In the Two Bear Farm plant CSA, customers can sign up for one of several different pre-arranged packages of various sizes or request a custom assortment of plant starts. Starts are distributed in May so people can get them in the ground and grow their own produce through the summer. More information, including a sign up form, can be found on their website.
They sell 250 regular CSA vegetable shares each year and Todd said they often hit the max early on and have to turn people away.
Location: 1978 K M Ranch Rd., Whitefish
Cost: $550/full share; $365/partial share
Duration: 21 weeks
Pick up locations: Tuesday at Whitefish Farmers Market, Wednesday at private residence in West Glacier, Thursday at Columbia Falls Community Market, Friday at Two Bear Farm, Saturday morning at Kalispell Farmers Market
Lower Valley Farm
Mandy Gerth and Jay Cummings are coming up on their sixth growing season on land that has been in Cummings’ family since just after World War II, located south of Kalispell near Somers.
They have drop-off locations in Kalispell and the southern end of the valley.
Gerth and Cummings met while pursing masters of visual arts degrees in the Midwest. They spent time living in Philadelphia and working as professional artists before moving to Montana where they started to farm the family land. They also live on the land with their three boys.

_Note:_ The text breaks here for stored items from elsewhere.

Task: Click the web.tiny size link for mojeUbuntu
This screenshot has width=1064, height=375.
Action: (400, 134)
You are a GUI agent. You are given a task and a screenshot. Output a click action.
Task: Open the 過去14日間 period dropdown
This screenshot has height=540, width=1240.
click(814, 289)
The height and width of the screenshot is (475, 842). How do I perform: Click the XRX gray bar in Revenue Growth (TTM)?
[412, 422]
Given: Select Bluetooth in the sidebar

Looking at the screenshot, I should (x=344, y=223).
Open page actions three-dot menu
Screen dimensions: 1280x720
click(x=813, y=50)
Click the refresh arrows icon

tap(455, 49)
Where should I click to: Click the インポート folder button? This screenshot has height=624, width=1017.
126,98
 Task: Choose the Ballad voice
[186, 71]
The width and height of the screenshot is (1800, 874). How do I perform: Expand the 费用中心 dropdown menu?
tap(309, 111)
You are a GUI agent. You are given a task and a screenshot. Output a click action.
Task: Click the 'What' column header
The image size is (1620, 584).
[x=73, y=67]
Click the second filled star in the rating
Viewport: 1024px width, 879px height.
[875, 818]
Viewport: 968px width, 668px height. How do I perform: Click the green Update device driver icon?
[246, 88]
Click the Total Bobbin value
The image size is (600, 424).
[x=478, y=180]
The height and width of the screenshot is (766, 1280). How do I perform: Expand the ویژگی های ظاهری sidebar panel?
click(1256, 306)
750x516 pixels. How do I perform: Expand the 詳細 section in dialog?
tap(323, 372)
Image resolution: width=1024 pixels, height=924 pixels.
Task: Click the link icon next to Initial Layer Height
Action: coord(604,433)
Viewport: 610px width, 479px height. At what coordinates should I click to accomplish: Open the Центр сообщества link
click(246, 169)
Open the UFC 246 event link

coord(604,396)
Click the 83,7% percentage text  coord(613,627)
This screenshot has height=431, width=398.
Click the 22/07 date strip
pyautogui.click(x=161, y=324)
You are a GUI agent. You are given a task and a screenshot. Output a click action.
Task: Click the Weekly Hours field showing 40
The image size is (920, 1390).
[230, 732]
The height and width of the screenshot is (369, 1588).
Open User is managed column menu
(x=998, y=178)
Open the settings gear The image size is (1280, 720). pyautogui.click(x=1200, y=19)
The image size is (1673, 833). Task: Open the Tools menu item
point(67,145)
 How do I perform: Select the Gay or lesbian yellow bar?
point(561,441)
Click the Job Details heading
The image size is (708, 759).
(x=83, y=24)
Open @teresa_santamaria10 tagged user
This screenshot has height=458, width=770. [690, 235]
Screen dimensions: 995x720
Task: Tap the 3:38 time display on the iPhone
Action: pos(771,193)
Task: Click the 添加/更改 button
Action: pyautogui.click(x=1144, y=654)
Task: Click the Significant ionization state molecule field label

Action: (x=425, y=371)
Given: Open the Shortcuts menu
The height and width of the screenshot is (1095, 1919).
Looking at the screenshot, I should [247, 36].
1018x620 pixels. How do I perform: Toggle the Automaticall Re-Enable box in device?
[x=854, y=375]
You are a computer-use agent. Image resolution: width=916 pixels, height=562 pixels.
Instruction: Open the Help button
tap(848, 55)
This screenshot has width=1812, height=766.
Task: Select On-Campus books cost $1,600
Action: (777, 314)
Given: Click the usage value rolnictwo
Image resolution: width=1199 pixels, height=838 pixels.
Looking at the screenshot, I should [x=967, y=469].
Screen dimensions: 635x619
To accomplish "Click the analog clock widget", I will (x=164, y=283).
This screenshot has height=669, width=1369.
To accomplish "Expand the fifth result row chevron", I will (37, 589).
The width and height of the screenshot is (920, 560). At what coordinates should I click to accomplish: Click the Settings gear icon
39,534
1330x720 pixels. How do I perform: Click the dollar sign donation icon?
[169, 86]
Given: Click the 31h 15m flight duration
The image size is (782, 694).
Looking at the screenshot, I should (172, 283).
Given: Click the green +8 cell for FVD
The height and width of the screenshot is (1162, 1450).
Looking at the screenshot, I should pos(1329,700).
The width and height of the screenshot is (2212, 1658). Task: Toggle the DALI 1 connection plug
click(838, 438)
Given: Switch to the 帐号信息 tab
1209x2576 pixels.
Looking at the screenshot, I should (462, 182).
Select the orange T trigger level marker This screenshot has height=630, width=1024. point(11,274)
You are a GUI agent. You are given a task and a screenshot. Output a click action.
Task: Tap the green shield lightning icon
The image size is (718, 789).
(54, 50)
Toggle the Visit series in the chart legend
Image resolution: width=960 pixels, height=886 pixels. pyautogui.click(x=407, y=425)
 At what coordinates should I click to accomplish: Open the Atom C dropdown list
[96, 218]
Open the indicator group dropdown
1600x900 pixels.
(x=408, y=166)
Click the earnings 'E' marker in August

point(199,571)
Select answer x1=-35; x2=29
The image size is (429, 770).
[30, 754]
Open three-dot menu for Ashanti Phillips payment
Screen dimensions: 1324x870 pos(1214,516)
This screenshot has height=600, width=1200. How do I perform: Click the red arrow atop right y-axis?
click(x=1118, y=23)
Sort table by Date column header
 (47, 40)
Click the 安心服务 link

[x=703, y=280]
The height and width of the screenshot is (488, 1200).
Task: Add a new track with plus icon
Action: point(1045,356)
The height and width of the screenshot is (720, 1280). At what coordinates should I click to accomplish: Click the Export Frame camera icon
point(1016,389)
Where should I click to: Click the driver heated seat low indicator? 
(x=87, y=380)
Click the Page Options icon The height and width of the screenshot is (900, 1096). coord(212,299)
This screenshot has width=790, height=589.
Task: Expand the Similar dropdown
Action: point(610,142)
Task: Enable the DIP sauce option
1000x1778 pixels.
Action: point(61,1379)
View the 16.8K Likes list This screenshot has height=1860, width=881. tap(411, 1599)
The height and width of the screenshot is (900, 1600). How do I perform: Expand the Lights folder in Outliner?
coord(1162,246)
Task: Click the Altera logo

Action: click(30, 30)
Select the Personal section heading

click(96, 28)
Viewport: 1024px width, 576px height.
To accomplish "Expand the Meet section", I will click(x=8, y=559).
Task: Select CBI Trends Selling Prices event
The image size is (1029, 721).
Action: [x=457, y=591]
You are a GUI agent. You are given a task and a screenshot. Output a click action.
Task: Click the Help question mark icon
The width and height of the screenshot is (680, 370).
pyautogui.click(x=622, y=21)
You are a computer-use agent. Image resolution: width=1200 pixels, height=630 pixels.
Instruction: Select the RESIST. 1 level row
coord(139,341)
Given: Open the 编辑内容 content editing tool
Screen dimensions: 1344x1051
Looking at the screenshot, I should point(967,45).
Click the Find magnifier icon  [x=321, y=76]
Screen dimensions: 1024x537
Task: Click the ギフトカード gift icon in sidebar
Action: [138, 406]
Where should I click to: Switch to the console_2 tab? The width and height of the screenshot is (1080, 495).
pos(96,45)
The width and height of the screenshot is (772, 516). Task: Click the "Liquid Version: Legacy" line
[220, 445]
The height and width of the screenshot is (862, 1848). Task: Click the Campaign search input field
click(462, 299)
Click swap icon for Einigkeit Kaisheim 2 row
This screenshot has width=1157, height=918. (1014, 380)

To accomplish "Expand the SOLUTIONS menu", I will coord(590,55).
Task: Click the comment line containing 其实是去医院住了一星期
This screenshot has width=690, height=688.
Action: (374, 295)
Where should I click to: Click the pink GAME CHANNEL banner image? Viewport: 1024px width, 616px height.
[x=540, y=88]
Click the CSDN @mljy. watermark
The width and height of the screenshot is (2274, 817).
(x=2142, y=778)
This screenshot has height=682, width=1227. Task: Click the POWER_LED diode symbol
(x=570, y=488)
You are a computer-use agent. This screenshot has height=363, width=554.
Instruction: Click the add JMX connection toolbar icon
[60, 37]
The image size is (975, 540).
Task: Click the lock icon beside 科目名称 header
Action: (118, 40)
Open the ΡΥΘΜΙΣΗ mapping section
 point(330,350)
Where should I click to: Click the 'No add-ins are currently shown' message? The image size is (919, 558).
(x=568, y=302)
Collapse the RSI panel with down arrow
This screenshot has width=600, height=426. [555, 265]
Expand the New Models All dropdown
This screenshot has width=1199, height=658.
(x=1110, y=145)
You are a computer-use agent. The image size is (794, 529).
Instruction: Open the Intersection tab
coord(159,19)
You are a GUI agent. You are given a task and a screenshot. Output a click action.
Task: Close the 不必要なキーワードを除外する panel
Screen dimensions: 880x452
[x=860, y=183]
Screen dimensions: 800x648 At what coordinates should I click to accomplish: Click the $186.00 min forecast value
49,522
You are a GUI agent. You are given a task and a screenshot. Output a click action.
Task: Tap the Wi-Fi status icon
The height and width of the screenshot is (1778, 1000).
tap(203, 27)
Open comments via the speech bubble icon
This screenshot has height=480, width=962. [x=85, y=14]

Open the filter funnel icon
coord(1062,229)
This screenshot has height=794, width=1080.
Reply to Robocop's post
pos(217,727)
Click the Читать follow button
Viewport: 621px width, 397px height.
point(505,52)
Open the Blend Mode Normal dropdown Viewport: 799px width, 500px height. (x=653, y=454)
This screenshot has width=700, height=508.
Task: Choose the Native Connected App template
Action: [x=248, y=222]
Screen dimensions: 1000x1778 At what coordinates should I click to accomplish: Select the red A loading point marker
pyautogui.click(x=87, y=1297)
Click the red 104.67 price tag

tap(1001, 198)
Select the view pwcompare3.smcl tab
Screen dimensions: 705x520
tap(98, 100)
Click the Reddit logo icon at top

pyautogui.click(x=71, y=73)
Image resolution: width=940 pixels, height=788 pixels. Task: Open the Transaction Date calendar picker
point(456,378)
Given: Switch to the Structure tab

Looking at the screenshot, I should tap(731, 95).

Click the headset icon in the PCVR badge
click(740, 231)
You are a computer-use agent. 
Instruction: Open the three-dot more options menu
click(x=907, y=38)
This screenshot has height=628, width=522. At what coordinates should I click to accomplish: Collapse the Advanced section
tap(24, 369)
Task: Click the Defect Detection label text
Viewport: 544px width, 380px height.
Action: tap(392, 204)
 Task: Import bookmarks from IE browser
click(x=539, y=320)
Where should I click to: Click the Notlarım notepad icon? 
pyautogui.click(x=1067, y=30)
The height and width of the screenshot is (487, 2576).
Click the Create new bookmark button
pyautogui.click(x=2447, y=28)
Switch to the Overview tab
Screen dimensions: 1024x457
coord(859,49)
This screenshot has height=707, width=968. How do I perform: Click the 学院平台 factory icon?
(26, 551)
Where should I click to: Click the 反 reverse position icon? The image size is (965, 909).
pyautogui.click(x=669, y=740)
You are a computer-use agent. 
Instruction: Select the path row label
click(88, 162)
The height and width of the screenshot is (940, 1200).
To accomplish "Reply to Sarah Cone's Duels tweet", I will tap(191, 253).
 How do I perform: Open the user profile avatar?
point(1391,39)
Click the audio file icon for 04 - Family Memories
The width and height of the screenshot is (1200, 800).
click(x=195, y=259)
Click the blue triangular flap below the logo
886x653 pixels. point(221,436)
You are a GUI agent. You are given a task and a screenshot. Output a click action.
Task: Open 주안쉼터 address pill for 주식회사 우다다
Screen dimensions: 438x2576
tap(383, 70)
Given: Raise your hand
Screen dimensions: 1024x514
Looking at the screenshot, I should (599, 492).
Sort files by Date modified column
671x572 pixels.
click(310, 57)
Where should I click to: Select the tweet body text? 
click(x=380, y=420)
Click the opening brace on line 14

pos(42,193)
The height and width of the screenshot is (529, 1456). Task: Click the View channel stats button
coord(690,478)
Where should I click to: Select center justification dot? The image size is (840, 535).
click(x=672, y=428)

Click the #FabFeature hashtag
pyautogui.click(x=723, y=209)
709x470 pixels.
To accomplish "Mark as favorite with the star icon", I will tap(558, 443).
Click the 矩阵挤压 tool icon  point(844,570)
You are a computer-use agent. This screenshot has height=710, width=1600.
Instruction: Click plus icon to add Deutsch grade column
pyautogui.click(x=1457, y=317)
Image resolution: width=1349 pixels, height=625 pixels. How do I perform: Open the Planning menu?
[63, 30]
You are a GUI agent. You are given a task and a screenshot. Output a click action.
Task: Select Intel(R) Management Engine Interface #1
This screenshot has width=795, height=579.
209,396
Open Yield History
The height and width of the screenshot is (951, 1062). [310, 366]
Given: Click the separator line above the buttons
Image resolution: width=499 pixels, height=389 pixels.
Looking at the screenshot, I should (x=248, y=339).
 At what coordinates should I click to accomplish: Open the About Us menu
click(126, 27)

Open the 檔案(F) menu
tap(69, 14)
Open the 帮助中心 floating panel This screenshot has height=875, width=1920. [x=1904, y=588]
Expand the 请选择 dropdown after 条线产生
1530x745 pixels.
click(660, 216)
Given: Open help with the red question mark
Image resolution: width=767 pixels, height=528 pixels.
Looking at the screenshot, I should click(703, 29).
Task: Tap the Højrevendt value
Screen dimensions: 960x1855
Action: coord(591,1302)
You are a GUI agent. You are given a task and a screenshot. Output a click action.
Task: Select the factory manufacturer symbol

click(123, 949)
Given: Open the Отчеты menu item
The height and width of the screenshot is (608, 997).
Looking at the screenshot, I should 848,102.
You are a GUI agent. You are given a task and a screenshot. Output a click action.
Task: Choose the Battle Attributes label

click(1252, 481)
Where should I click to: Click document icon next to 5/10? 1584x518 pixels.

They put a concerted effort into making sure every CSA box includes at least one vegetable from four different categories: herb or microgreen, root crop, an allium (onion family), a braising green like kale or chard and a salad crop. They also include a weekly newsletter and a recipe that will help consumers try new dishes.
They are accommodating 200 CSA shareholders this year.
Location: 1375 N Somers Rd., Kalispell
Cost: $525/full share; $365 partial
Duration: 21 weeks
Pick up locations: Tuesday evening at a private residence in Kalispell; All day Wednesday at Mountain Valley Foods in Kalispell; Thursday evening at the farm near Somers; Early Friday morning at Crossfit Flathead in Kalispell; Saturday morning at the Kalispell Farmers Market
Snow Country Gardens
This small farm run by Hans Helmstatler and his family is entering its fifth growing season. They live in Happy Valley and do a lot of the processing work there and have a small heat tunnel for cold-weather growing. Their 2 acres are on land they lease near the Blue Moon west of Columbia Falls.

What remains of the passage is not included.